Neonato muore dopo il parto, alla mamma viene dato il congedo al lavoro, al papà no: «Per il mio capo non devo soffrire perché uomo, mi ha licenziato»

La moglie attacca: «Vogliamo che la situazione cambi e anche al più presto»

Neonato muore dopo il parto, alla mamma viene dato il congedo al lavoro, al papà no: «Per il mio capo non devo soffrire perché uomo, mi ha licenziato»

di Redazione Web

Il piccolo di Laura Hicklin e Dale Barker è venuto a mancare lo scorso 13 novembre, dopo tre settimane di agonia passate in ospedale. Da allora, la vita della coppia non è stata più la stessa. Per continuare a ricordare il loro "piccolo eroe", di nome Toby, Laura e Dale hanno tempestato casa delle sue fotografie. Subito dopo aver varcato la porta di casa, si possono vedere cornici contenenti scatti del bambino in incubatrice e di lui in braccio alla sua mamma e al suo papà.

Una morte che ha provocato un grande vuoto all'interno della loro famiglia, difficile da colmare con delle semplici fotografie. Un periodo che è stato reso ancora più difficile dai datori di lavoro di Dale Barker, che non gli hanno permesso di stare accanto alla moglie durante il periodo di lutto, insistendo affinché lui tornasse a lavorare.

Cosa è successo

Laura e Dale hanno già due figli, due bambini di 6 e 8 anni, avuti dalle loro relazioni precedenti. Si sono incontrati per la prima volta nel 2020 e tra loro è subito sbocciato l'amore, che li ha portati a creare una nuova famiglia. I loro due bambini non vedevano l'ora di abbracciare il loro nuovo fratellino, Toby, che però non hanno avuto la fortuna di conoscere.

Laura ha passato una gravidanza tranquilla e in buona salute, fino a quando nelle ultime settimane prima del parto i medici le dissero che Toby soffriva di un difetto cardiaco per il quale, forse, non ce l'avrebbe fatta.
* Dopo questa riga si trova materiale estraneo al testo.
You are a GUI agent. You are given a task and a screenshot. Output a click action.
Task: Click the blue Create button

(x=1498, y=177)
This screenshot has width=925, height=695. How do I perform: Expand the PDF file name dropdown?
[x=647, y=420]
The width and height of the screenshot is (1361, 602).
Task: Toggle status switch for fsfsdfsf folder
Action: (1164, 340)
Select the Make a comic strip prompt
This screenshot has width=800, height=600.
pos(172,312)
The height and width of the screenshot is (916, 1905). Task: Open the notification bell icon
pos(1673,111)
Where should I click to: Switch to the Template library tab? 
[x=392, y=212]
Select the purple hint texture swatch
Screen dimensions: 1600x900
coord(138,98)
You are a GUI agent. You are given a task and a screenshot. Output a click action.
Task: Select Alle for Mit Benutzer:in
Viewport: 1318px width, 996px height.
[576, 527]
La donna ha deciso comunque di portare a termine la gravidanza, dando alla luce il piccolo Toby a ottobre. Dopo tre settimane in incubatrice, lottando tra la vita e la morte, però il neonato non ce l'ha fatta. È morto tra le braccia del papà, mentre quest'ultimo, però, continuava a ricevere telefonate dal lavoro.

Dale, infatti, ha sempre visto il cellulare squillare da quando suo figlio è nato.

E le telefonate non erano per congratularsi o per esprimere cordoglio, bensì erano i suoi colleghi e capi che gli chiedevano quando sarebbe tornato in ufficio. Nonostante i permessi chiesti al lavoro, comunque i loro superiori non gli hanno voluto dare ulteriori giorni dopo le due settimane di congedo parentale. Le sue assenze sono apparse ingiustificate e, di conseguenza, è stato licenziato.

«Vogliamo che la legge cambi»

Mentre sua moglie Laura poteva usufruire delle 52 settimane di congedo di maternità legale retribuite, Dale continuava invece a essere richiesto a lavoro. «Non avevo ancora seppellito mio figlio e dal lavoro continuavano a chiamarmi - ha dichiarato Dale al The Mirror, che ha raccolto la denuncia della coppia -. Non volevo lasciare Laura da sola, era in uno stato vulnerabile e io avrei dovuto affrontare turni di 12 ore. La priorità, in quel momento, era Toby e loro non sono riusciti a farmelo salutare in santa pace. Secondo loro non dovevo soffrire perché sono un uomo, è ingiusto».

In quelle settimane anche i medici sono intervenuti per aiutare il neo papà, inviando una lettera all'azienda per spiegargli la situazione. Le telefonate sono state interrotte fino al giorno del funerale, ma il giorno dopo il telefono è tornato a squillare. Dale ha deciso di attaccare, pensando che avrebbero capito la difficoltà della sua famiglia, ma poi ha fatto una brutta scoperta. Andando a controllare il conto, infatti, ha notato che gli era stato bloccato lo stipendio e, quando ha chiamato in ufficio per chiedere spiegazioni, ha scoperto di essere stato licenziato.

«Non è giusto che mio marito sia stato trattato in questo modo - ha dichiarato Laura -. Anche gli uomini soffrono la perdita del proprio figlio, non è una sofferenza soltanto per le donne. Per quanto mi riguarda, ho sofferto di attacchi di panico dopo la morte di Toby e so che, senza Dale, non ce l'avrei fatta. Molte aziende stanno permettendo anche agli uomini di rimanere accanto alle proprie compagne, offrendo più di due settimane di congedo retribuite. Perché queste condizioni non possono diventare legge? Vogliamo che la situazione cambi e anche al più presto».